L’administration Labeaume a surtaxé le secteur résidentiel de 10 millions de dollars

Régis Labeaume et son équipe affirment qu’ils ont taxé les contribuables de Québec  au même niveau que l’inflation. Cette affirmation est fausse. Selon Statistique Canada[1], la variation cumulative de l’inflation de 2008 à août 2017 fut de 15.6%. Selon le bilan financier 2008-2017 remis aux journalistes par Régis Labeaume le 14 septembre dernier[2], la hausse budgétaire cumulative des taxes résidentielles de 2008 à 2017 est de 17,45%. Une différence de 1.85% qui semble peu, mais qui équivaut à une surtaxe de 10 millions de dollars!

Également, ce bilan financier comporte plusieurs inexactitudes et imprécisions dont notamment à la page 15:

  • Le taux de taxation cumulatif 2017 pour Québec de 16,79% est mathématiquement impossible, considérant le gel de taxes pour 2017. Le cumulatif de 17,45% de 2008 à 2016 est exact, cependant 17,45% + 0,0% = 17,45% et non 16,79%!
  • Il en est de même pour 2018, car c’est un autre gel qui est annoncé, alors 17,45% + 0,0% + 0,0% = 17,45% et non 16,29%. Encore des mathématiques créatives!
  • Pour être cohérent, le taux de croissance annuel moyen 2008-2017 devrait être 1,75% et non 1,65%. Ce « taux de croissance » correspond à la hausse budgétaire moyenne de 2008 à 2017.
  • Mis à part les taux d’inflation, le tableau ne précise pas que tous les chiffres utilisés sont des données budgétaires et non la réalité.

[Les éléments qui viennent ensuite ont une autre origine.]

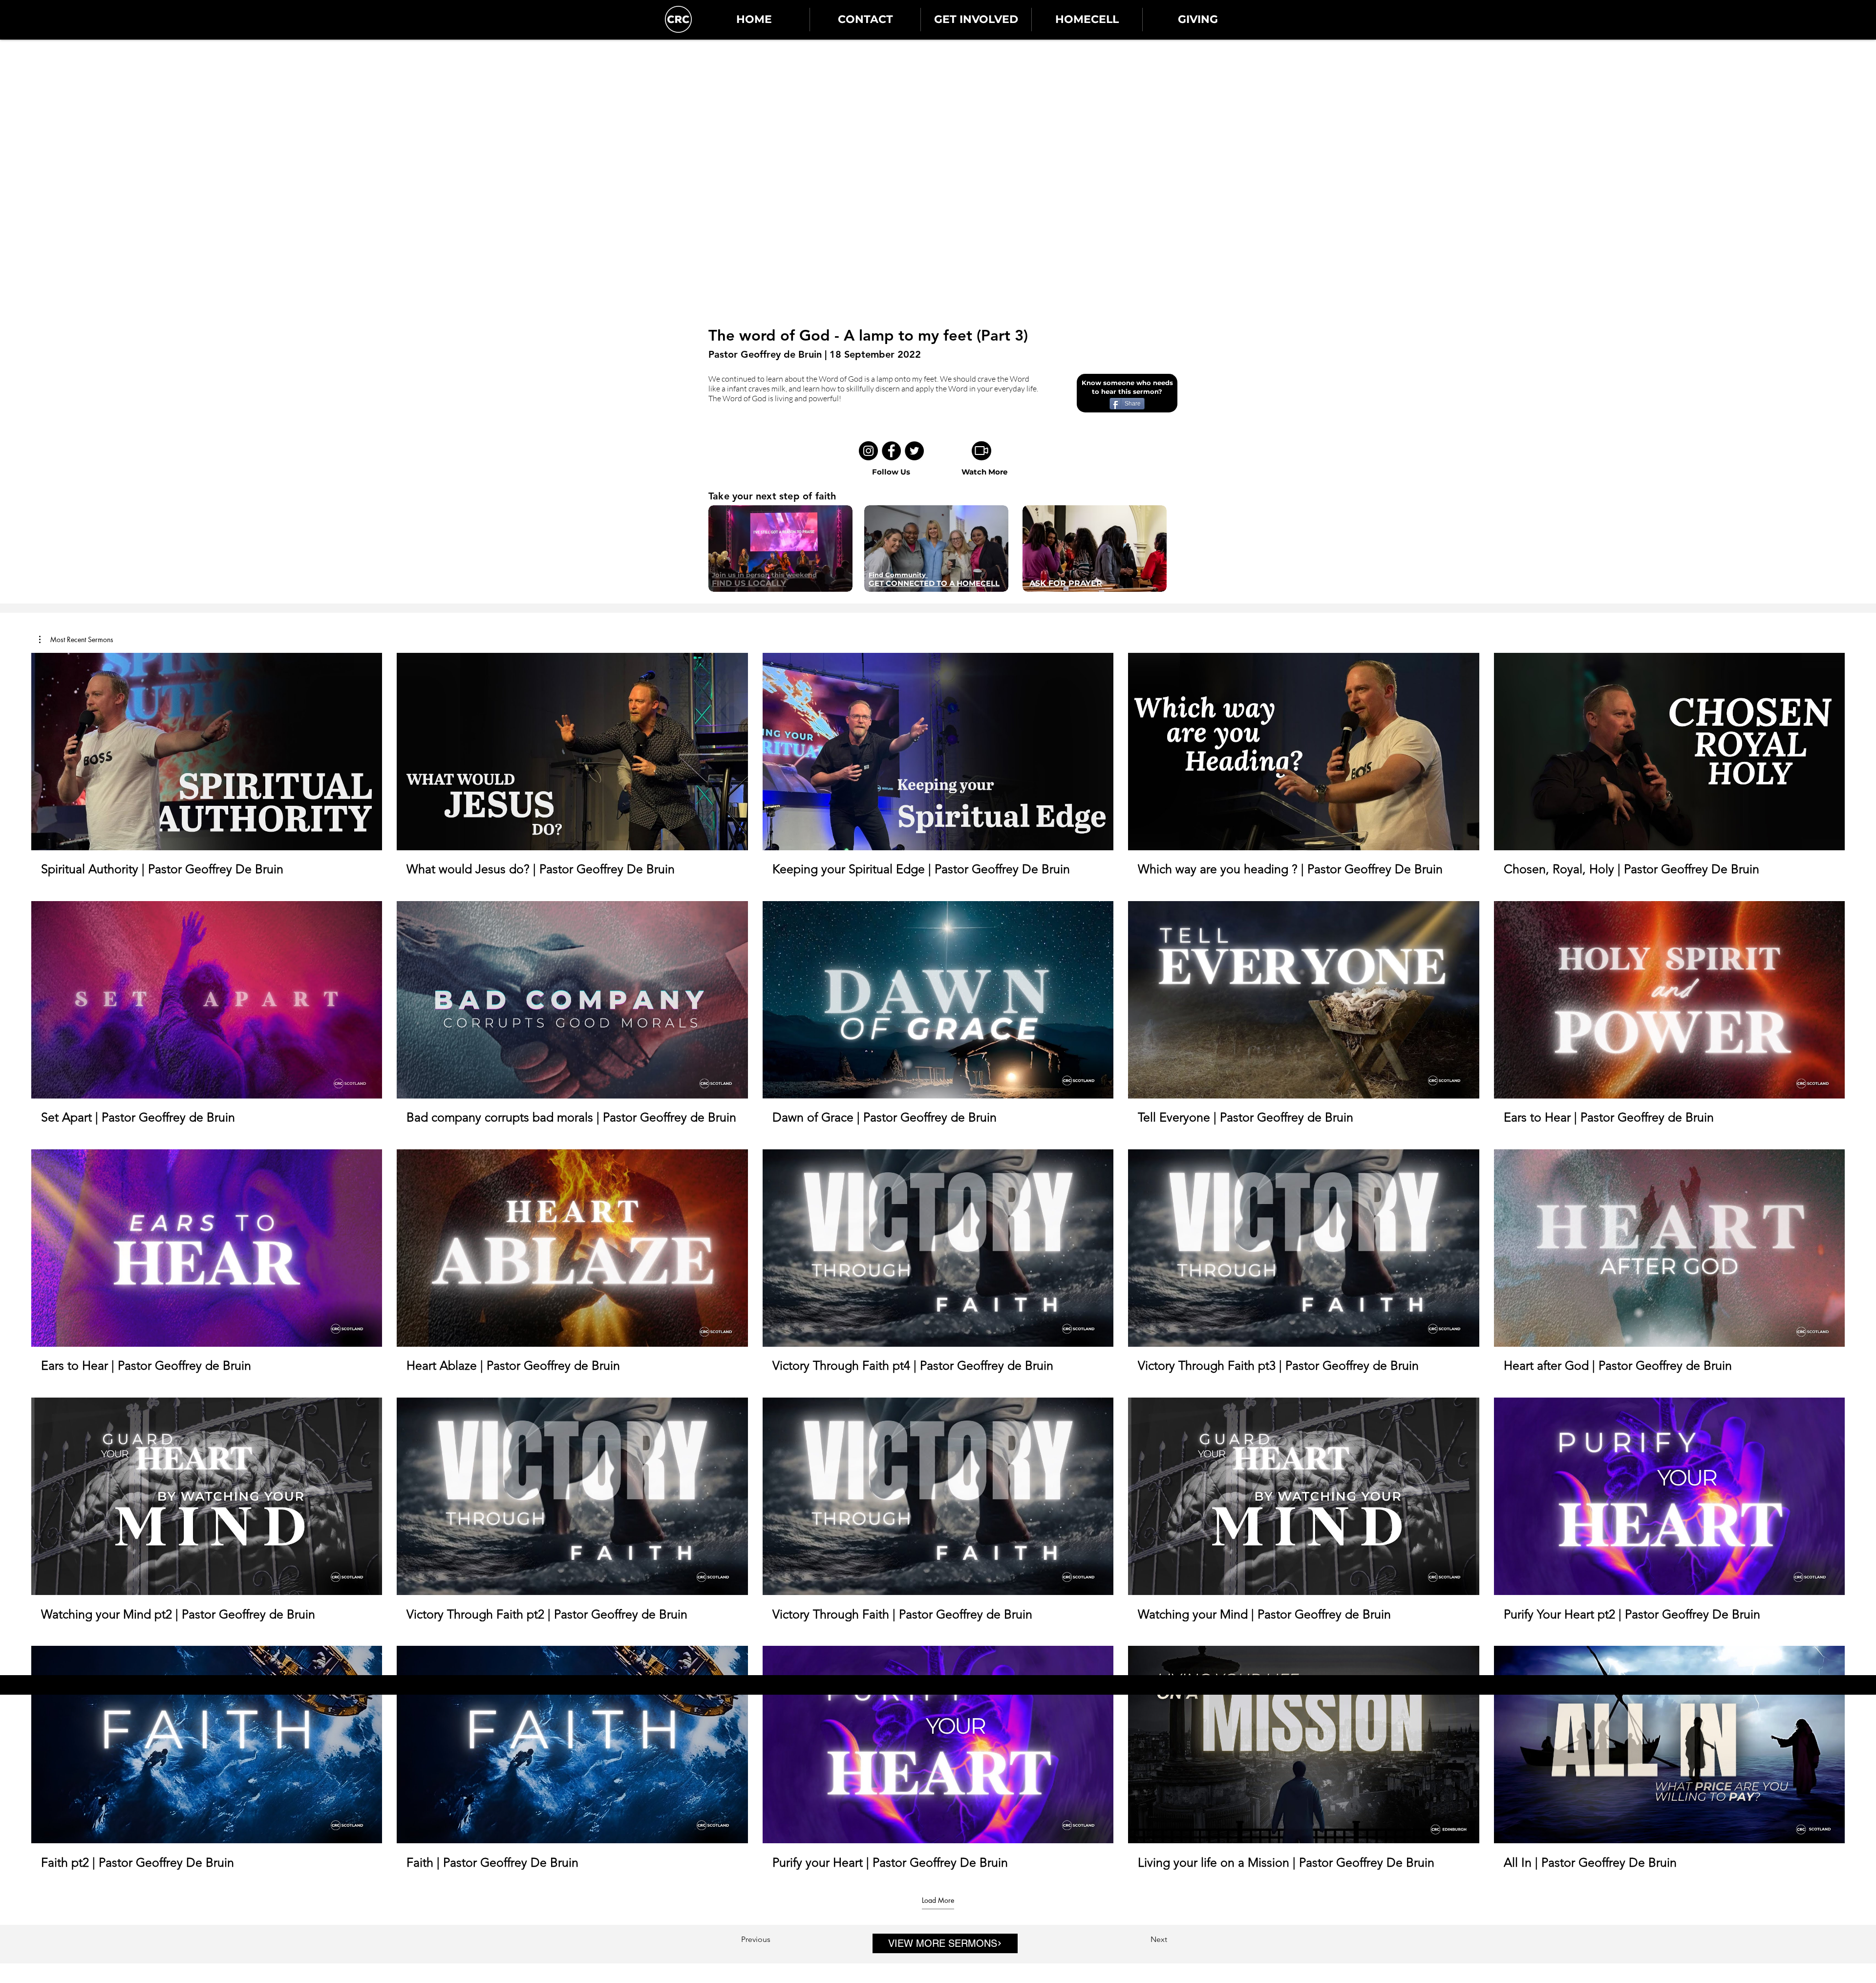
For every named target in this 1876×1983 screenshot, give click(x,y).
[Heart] (1103, 1975)
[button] (76, 640)
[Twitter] (914, 450)
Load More (938, 1900)
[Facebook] (891, 450)
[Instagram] (868, 450)
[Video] (981, 450)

Nous défendons le droit des citoyens à de l’information publique fiable et transparente, présentée selon des valeurs  d’éthique et d’intégrité. Régis Labeaume répète sans cesse d’avoir taxé au niveau de l’inflation alors que c’est faux avec une surtaxe de 10 millions. Nous sommes d’avis que le premier magistrat de Québec devrait donner l’exemple en disant la vérité et en publiant de l’information budgétaire vérifiable. Si sa reddition de compte avait été plus transparente, il y a fort longtemps qu’il n’aurait plus à marteler qu’il a taxé selon l’inflation, car la clarté de ses budgets aurait suffi à convaincre et il n’aurait pas à contredire ses propres chiffres.